50 years is a big milestone for anyone, but especially for Black men whose life expectancy is the second lowest in the United States thanks to socioeconomic factors, access to healthcare, and underlying health conditions. Every year is a gift. Every milestone, a reason to celebrate.

The day of our return, as we eased our way from paradise back into the real world, the cell phones and computers reappeared. A new client to onboard for one, four hundred emails for another, a website relaunch to review for me. Work to do that, in the name of being present, was consciously ignored. We have lived long enough to know that work will expand into the space you give it.

While we literally floated in what felt like a completely different timeline, the news cycle at home and abroad grew increasingly fraught. From protests being misrepresented to fit a political agenda to an elected official being wrestled to the ground for asking undesirable questions to a long-feared Israeli-Iranian war turned reality, the breaking news was a manifestation of our real-life brokenness.

For a few short days, the hastening unraveling had played background to our foreground. But when the chaotic stream interrupted my proverbial calm, blue sea, I felt the fray rise in my body: the anger of injustice, the fear of tyranny, the sadness of lives lost, families destroyed, entire communities carelessly dismissed.

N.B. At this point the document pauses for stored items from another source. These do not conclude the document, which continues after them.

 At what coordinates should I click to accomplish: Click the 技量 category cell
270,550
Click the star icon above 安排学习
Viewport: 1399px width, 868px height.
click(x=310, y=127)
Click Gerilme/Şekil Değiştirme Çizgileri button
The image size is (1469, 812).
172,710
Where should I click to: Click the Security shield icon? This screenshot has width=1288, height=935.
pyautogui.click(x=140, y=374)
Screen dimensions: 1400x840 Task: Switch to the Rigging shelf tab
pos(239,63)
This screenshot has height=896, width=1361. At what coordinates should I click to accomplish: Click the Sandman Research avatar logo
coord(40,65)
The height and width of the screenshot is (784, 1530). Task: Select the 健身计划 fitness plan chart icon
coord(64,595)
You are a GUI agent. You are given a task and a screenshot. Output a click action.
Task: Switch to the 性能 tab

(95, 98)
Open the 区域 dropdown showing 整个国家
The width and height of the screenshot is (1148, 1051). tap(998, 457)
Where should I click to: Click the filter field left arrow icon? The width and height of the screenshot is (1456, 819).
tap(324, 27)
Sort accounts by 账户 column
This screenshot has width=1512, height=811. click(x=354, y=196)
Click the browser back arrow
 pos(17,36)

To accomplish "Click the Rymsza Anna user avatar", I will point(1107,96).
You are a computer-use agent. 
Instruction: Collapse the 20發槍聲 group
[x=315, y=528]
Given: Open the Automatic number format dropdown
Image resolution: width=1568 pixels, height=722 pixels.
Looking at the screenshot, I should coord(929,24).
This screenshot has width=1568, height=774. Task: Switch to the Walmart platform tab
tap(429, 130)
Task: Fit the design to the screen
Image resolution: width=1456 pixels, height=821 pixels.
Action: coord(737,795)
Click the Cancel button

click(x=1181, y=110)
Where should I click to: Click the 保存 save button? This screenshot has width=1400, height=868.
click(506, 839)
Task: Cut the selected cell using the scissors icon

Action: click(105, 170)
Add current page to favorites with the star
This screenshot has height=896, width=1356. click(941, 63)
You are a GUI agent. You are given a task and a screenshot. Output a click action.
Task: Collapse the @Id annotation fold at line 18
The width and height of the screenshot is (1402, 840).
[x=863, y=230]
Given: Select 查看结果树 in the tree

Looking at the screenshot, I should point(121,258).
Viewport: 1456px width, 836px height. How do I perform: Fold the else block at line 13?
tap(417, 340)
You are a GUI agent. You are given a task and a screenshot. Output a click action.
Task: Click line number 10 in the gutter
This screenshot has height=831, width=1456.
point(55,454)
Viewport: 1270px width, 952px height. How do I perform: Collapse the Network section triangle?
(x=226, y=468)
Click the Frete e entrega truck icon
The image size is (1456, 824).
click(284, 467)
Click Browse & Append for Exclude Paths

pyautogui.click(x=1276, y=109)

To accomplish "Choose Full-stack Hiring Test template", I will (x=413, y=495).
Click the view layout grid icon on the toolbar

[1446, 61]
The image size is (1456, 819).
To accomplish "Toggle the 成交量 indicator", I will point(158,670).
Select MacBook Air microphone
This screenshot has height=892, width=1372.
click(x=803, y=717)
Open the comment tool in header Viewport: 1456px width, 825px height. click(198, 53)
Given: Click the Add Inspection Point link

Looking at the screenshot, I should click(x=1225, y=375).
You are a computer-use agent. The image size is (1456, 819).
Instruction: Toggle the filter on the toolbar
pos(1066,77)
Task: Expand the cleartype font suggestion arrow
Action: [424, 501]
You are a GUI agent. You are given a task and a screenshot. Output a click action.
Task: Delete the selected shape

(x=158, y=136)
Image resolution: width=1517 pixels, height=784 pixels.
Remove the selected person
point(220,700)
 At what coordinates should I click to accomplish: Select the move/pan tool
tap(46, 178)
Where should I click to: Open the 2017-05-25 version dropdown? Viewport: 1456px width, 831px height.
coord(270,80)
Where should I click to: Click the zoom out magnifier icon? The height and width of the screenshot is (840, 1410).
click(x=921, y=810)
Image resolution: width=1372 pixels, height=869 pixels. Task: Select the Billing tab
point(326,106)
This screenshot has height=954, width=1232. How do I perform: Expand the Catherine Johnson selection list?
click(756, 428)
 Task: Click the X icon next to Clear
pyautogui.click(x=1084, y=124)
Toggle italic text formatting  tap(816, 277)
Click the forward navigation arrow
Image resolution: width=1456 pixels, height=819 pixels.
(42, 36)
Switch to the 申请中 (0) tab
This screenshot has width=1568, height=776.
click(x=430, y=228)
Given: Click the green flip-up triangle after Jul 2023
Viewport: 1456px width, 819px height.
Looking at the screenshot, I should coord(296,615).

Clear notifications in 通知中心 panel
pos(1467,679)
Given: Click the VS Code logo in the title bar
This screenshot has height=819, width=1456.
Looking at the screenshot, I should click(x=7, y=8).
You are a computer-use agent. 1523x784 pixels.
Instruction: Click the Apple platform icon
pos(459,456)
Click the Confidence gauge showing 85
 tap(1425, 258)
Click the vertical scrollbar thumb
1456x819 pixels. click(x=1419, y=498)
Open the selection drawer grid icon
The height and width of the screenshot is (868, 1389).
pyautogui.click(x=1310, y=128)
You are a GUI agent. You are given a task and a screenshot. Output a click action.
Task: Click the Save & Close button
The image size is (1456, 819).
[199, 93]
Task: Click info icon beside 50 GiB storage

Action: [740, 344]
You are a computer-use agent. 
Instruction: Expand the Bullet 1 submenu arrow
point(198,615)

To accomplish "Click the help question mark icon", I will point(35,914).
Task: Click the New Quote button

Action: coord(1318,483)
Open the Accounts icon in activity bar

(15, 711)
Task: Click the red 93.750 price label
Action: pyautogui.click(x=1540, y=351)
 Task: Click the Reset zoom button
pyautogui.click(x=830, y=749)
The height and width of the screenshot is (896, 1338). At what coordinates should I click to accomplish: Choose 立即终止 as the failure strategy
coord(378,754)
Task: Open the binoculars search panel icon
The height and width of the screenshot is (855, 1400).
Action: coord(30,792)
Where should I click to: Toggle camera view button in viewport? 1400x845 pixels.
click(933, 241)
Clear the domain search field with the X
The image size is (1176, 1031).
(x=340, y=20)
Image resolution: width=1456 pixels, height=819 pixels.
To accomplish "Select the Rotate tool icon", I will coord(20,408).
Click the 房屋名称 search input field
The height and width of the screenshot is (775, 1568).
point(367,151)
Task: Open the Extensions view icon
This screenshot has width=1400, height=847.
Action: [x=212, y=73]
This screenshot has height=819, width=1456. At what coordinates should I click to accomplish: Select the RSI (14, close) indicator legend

I resented the lifting of the fog.

At the airport, people seemed short-tempered and weary—strange energy for a suntanned bunch coming off a few days of rest and relaxation. There was the attitudinal guy who cut in front of our son in the boarding lane, only to be sent backwards by the gate agent when it became clear he jumped ahead. There was the man who, instead of simply asking for the wheelchair he was supposed to receive, chose to complain his way down the entire jet bridge because someone “can’t do their job.” And finally, there was the man seated in front of us who turned to the young woman beside him and ranted about how he almost got into a fight with his neighbor from the last flight over an armrest. “They started it,” he said, “but I was going to finish it!”

John and I shot each other a look. Really?

My gut response to all of this was confusion laced with annoyance, because what is there to be mad about right now? All I saw was people who felt entitled to being first…to deference. But then it hit me. Maybe they, too, resented the lifting of the fog. Being away in a beautiful place allows temporary detachment. Deeper breathing. New views and new points of view. A lightly held awareness that not everything is burning, and not everyone is grieved.

I’m writing this edition on the flight home, mostly thinking about what it means to hold onto peace when chaos reigns. I think many of us feel we can’t afford to experience peace right now. We believe the stakes are too high and the need is too great, and that if we’re not wailing and raising our fists daily, we are useless. Could we live with ourselves if the worst we can possibly imagine gets worse than that, and we failed to sufficiently sacrifice to prevent it?

What I’m learning, though, is this: only the people who are already doing a lot worry about whether they’re doing enough. Is it because we know there are too many people choosing to do and say nothing? Is it because we’re conditioned to help—to give, to support, to heal, to serve—at our own expense? Is it both?

I think it helps to remember that we are not machines. That showing up in the ways you can when you can has to be enough. And that each of us and all of us have a right to safety, to peace, to health…to celebration. It’s not an abdication of your social responsibility to experience joy wherever you can find it and to curate moments of joy between the many sprints of saving.

Do what you feel moved to do. Share your gifts. Sacrifice. Rage against the machine. We need every force for good that we can get. And…breathe. Laugh. Take breaks. Celebrate milestones. Love your people. Let them love you. Because as we’ve all been declaring for decades but have yet to fully embrace, no one can pour from an empty cup.